## TASK STATEMENT
Begin at the line that contains "Given: Open the N. Tor Tre Teste name link" and stop after the line that contains "Looking at the". Reproduce those records with "link" changed to "button" and nothing else altered.

───── PROVIDED ENTRIES ─────

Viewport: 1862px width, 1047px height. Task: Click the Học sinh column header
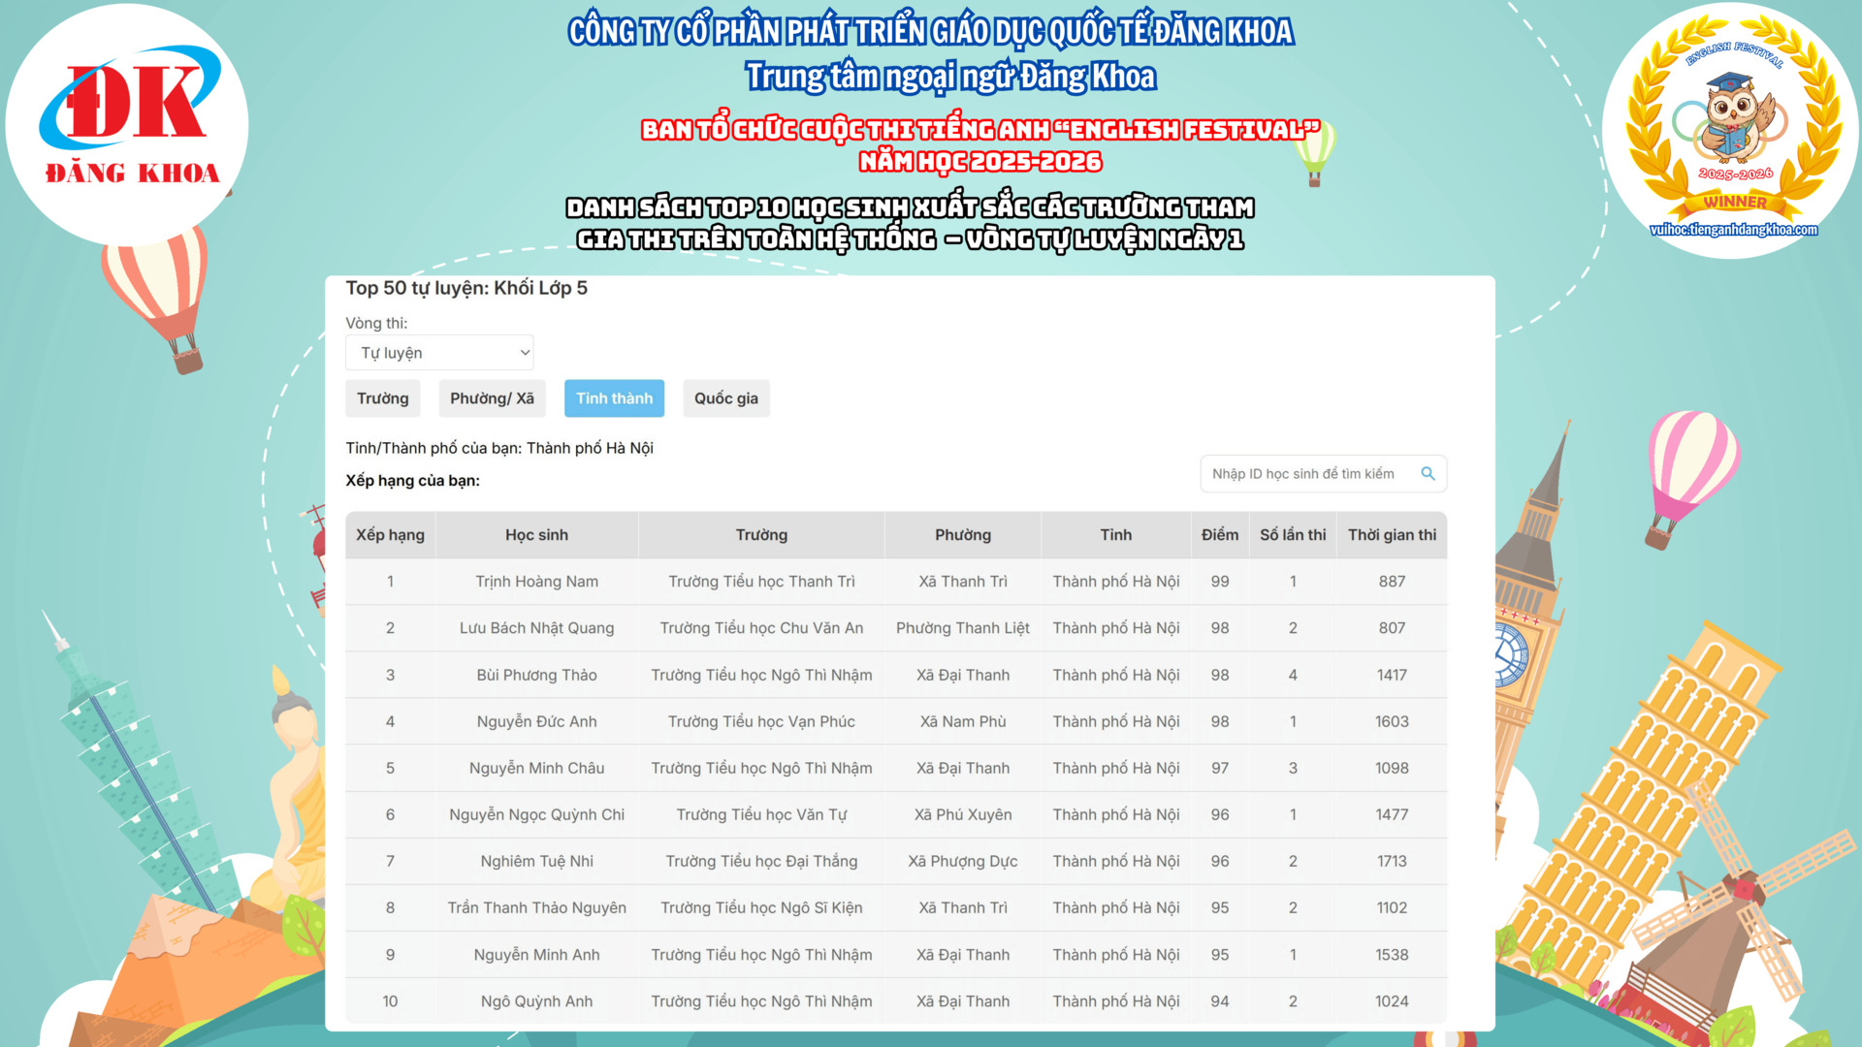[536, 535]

─────
───── PROVIDED ENTRIES ─────

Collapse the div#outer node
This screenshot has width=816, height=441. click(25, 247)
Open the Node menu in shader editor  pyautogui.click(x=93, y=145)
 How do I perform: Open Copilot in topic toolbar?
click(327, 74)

─────
───── PROVIDED ENTRIES ─────

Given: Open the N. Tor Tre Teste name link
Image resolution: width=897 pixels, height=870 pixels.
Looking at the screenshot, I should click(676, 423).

─────

## FINISHED TASK
Given: Open the N. Tor Tre Teste name button
Image resolution: width=897 pixels, height=870 pixels.
Looking at the screenshot, I should click(676, 423).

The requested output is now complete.